SS Minnehaha was a 13,443-ton ocean liner built by Harland and Wolff and launched on 31 March 1900. Operated by the American-owned Atlantic Transport Line, she was the sister ship of , , and Minnewaska.

In her first year of operations, the Minnehaha collided with and sank a tug in New York Harbor on 18 September 1900. The tug suffered two fatalities.

On 18 April 1910, the liner grounded on rocks on Bryher in the Isles of Scilly while en route from New York City to Tilbury, near London; she remained stranded until 13 May when two tugs managed to pull her off the rocks. The cattle on board were saved by swimming them onto the island of Samson, Isles of Scilly where there was temporary pasture; there were no deaths.

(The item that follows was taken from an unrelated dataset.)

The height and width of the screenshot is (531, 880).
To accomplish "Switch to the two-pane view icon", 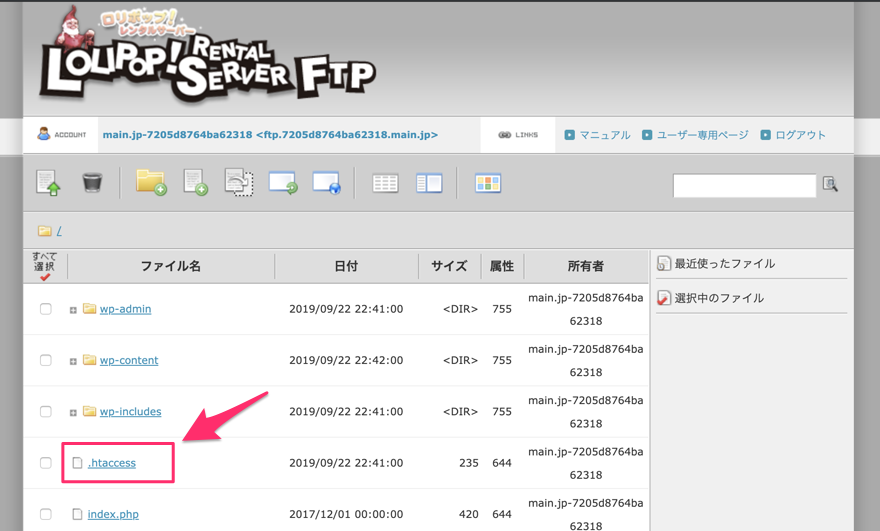I will [x=429, y=184].
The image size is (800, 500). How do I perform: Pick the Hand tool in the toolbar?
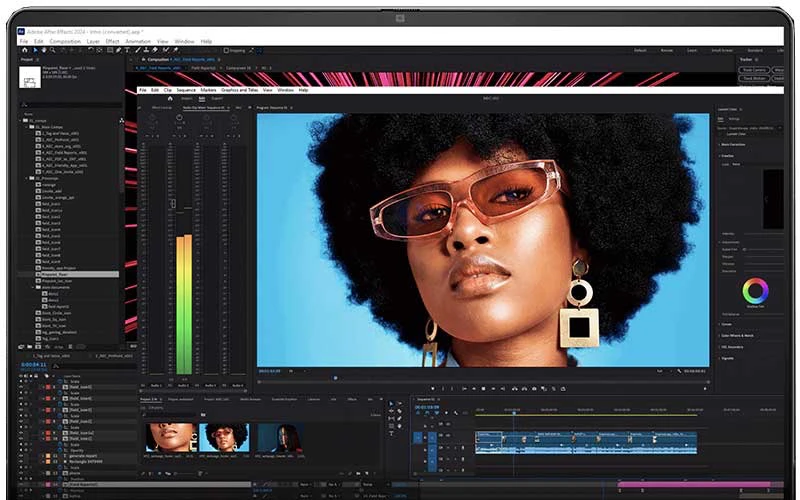point(44,50)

The ship was being used to ferry munitions to Britain from the U.S. during the early years of World War I.  During a multi-state crime spree, German sympathizer Eric Muenter planted a timed bomb on the Minnehaha after bombing the U.S. Capitol and before shooting financier J. P. Morgan, Jr.  Days after his jail-cell suicide, Muenter's bomb exploded, setting off a fire, though the explosion did not reach the munitions and caused minimal damage to the ship itself.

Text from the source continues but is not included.